Instructions to follow: Can you repeat every row from the one containing "980x522 pixels." down to the one containing "Open the All", both included, with the requests kept and each answer coordinate shifted up by 145?

------------------------------------------------------------

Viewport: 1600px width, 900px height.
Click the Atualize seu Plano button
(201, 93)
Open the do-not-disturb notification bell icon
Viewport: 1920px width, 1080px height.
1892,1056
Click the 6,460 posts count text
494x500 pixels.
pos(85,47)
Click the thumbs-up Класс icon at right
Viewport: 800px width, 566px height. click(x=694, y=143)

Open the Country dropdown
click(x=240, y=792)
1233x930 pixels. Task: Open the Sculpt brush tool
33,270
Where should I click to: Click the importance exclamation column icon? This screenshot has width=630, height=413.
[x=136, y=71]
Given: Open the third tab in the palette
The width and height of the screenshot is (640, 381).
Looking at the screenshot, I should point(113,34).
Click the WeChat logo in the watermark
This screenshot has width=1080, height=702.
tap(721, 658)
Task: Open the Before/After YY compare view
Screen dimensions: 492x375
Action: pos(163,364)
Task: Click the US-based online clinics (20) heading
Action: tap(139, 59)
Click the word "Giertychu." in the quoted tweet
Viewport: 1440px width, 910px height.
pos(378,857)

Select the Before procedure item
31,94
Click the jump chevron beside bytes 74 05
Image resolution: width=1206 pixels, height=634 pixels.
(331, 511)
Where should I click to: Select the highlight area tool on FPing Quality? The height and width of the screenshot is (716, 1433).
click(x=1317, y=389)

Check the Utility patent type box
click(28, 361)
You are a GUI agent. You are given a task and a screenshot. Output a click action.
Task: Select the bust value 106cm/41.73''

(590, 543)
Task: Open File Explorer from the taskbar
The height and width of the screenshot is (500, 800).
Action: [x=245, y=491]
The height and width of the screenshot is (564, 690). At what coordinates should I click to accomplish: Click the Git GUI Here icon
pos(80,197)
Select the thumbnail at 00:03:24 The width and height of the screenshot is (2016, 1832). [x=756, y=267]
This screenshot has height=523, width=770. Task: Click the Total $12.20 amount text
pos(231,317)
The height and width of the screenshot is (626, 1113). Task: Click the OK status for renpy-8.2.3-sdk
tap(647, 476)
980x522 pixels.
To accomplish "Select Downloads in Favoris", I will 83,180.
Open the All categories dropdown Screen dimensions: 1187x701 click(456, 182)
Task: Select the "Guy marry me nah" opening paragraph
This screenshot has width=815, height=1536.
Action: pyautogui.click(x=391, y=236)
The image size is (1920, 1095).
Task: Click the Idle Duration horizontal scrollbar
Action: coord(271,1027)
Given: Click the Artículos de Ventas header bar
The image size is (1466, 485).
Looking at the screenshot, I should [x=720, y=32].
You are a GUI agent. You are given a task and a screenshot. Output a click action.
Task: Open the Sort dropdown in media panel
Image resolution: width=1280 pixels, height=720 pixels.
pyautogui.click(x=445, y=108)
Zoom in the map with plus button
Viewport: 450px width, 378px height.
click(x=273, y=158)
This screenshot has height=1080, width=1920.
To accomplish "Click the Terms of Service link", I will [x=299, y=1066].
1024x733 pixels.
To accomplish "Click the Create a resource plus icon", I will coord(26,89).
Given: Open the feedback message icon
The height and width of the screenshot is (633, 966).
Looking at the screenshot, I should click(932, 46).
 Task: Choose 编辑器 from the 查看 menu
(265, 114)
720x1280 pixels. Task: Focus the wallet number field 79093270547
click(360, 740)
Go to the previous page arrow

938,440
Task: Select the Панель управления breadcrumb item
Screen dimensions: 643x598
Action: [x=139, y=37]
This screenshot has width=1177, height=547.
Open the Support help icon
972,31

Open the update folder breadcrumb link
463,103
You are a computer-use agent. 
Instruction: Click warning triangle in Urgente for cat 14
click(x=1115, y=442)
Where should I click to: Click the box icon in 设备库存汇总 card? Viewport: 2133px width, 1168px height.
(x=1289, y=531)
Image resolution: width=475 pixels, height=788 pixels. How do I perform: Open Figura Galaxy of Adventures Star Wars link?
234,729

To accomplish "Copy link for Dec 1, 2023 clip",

------------------------------------------------------------

Problem solution:
980x522 pixels.
To accomplish "Select Downloads in Favoris", I will 228,325.
Open the All categories dropdown Screen dimensions: 1187x701 click(601, 327)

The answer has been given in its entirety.